_Your task_. Among the records below, find the line that has "The width and height of the screenshot is (1568, 581)."; from there, give the lines again exactly, and stop after the line that has "This screenshot has height=819, width=1456.".

_Material provided_.
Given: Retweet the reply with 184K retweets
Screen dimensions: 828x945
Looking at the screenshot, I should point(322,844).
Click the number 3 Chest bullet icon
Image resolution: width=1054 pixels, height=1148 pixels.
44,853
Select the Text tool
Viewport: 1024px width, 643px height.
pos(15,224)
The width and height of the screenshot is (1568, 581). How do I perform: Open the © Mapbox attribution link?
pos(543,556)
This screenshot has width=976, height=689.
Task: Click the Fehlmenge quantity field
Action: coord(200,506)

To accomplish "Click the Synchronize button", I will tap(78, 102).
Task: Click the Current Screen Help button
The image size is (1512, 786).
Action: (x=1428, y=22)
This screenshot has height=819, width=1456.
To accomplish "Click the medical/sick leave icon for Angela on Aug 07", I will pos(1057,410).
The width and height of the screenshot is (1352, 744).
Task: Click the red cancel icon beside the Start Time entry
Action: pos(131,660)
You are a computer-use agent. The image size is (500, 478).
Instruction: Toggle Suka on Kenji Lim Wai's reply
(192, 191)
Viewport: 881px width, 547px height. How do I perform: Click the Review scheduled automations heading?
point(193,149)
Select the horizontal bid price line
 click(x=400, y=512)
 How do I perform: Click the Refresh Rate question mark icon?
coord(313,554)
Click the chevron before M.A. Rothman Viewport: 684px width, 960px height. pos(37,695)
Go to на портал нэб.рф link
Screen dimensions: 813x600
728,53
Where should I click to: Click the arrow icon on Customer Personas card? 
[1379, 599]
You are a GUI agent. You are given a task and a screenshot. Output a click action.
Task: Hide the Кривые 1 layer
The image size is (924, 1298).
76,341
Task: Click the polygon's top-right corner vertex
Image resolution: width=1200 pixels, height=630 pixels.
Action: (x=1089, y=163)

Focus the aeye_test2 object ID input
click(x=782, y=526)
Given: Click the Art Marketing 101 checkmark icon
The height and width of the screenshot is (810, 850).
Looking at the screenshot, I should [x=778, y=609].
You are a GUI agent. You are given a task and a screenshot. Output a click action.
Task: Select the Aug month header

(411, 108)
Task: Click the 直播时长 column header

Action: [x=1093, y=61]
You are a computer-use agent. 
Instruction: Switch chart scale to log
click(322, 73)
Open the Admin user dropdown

_Task solution_.
The width and height of the screenshot is (1568, 581). How do I perform: Open the © Mapbox attribution link?
pos(543,556)
This screenshot has width=976, height=689.
Task: Click the Fehlmenge quantity field
Action: coord(200,506)

To accomplish "Click the Synchronize button", I will tap(78, 102).
Task: Click the Current Screen Help button
The image size is (1512, 786).
Action: (x=1428, y=22)
This screenshot has height=819, width=1456.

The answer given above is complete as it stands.